The UK is [1]seeking to fast-track new atomic development to meet soaring energy demands driven by AI and electrification. According to a new report published by the government's [2]Nuclear Regulatory Taskforce , excessive regulation has made Britain the most expensive place in the world to build nuclear projects. The report is calling for a sweeping overhaul to accelerate reactor construction -- everything from "streamlining regulation" to relaxing environmental and safety constraints.

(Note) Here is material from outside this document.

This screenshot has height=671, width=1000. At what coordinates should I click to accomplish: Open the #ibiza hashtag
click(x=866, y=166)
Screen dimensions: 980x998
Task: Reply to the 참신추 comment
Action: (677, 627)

The Register reports:

> The document outlines 47 recommendations for the government, which come under five general areas: providing clearer leadership and direction for the nuclear sector; simplifying the regulatory approval process for atomic projects; reducing risk aversion; addressing incentives to delay progress; and working with the nuclear sector to speed delivery and boost innovation. Among the recommendations is that a Commission for Nuclear Regulation should be established, becoming a "unified decision maker" across all other regulators, planners, and approval bodies. The report also talks of reforming environmental and planning regimes to speed approvals, echoing the government's earlier decisions to streamline the planning process to make it easier for datacenter projects to get built.

>

> It recommends amending the cost cap for judicial reviews and limiting legal challenges to Nationally Strategic Infrastructure Projects (NSIPs), while indemnifying nuclear developers against any damages they might incur as a result of proceeding with their project while a judicial review is still being decided. Another recommendation that may be cause for concern is that the government should modify the Habitats Regulations to reduce costs. These are rules created to protect the most important and vulnerable natural sites and wildlife species across the UK. The report also states that radiation limits for workers are overly conservative and well below what could be appropriately considered "broadly acceptable," claiming that they are many times less than what the average person in the UK normally receives in a year.



[1] https://www.theregister.com/2025/11/25/uk_nuclear_power_reform/

[2] https://www.gov.uk/government/publications/nuclear-regulatory-taskforce



News at 11, government agency needs importance (Score:2)

by will4 ( 7250692 )

It's always odd how the agency, task force, blue ribbon commission, head of policy are X, ... in the government issues a statement or report that the general public would benefit from more of whatever its regulates or reports on.

Raise the costs even more! (Score:2)

by evanh ( 627108 )

Great, already the most expensive electricity and now they want to push that even higher. And for what? LLMs that are far from living up to expectations and in an over stretched bubble that'll going to burst long before any of these projects can ever come to fruition.

Need an external enemy (Score:2)

by will4 ( 7250692 )

Elected officials in particular need some large external (to government policy or outside the government) trend, organization, company, threat, or more to endlessly debate about, form study groups and issue government reports on, and campaign for or against.

It's to justify the noise and attention seeking behavior of elected officials to secure reliable voting blocs and get reelected.

A larger guess is that since everyone uses electricity and water, including the millions of people who do not contribute to GD

Re: (Score:2)

by srmalloy ( 263556 )

They'll need something to keep the lights on during a dunkelflaute. Oh, wait; with Millibrain's wisdom, all the subjects can just sit in the dark when the renewables crash and take the entire country's grid with it -- it's the AI datacenters that are important enough to get continuous power.

Could the AI bubble do something good? (Score:2)

by GameboyRMH ( 1153867 )

If this stupid-ass AI bubble makes governments rush to add lots of nuclear power capacity which will soon have no AI data center to feed, maybe something good could accidentally come from it?

Re: (Score:2)

by thesjaakspoiler ( 4782965 )

We'll have an abundance of cheap energy once the bubble bursts or GPU get 10x more energy efficient.

The inherent vice of capitalism is the unequal sharing of blessings;
the inherent virtue of socialism is the equal sharing of misery.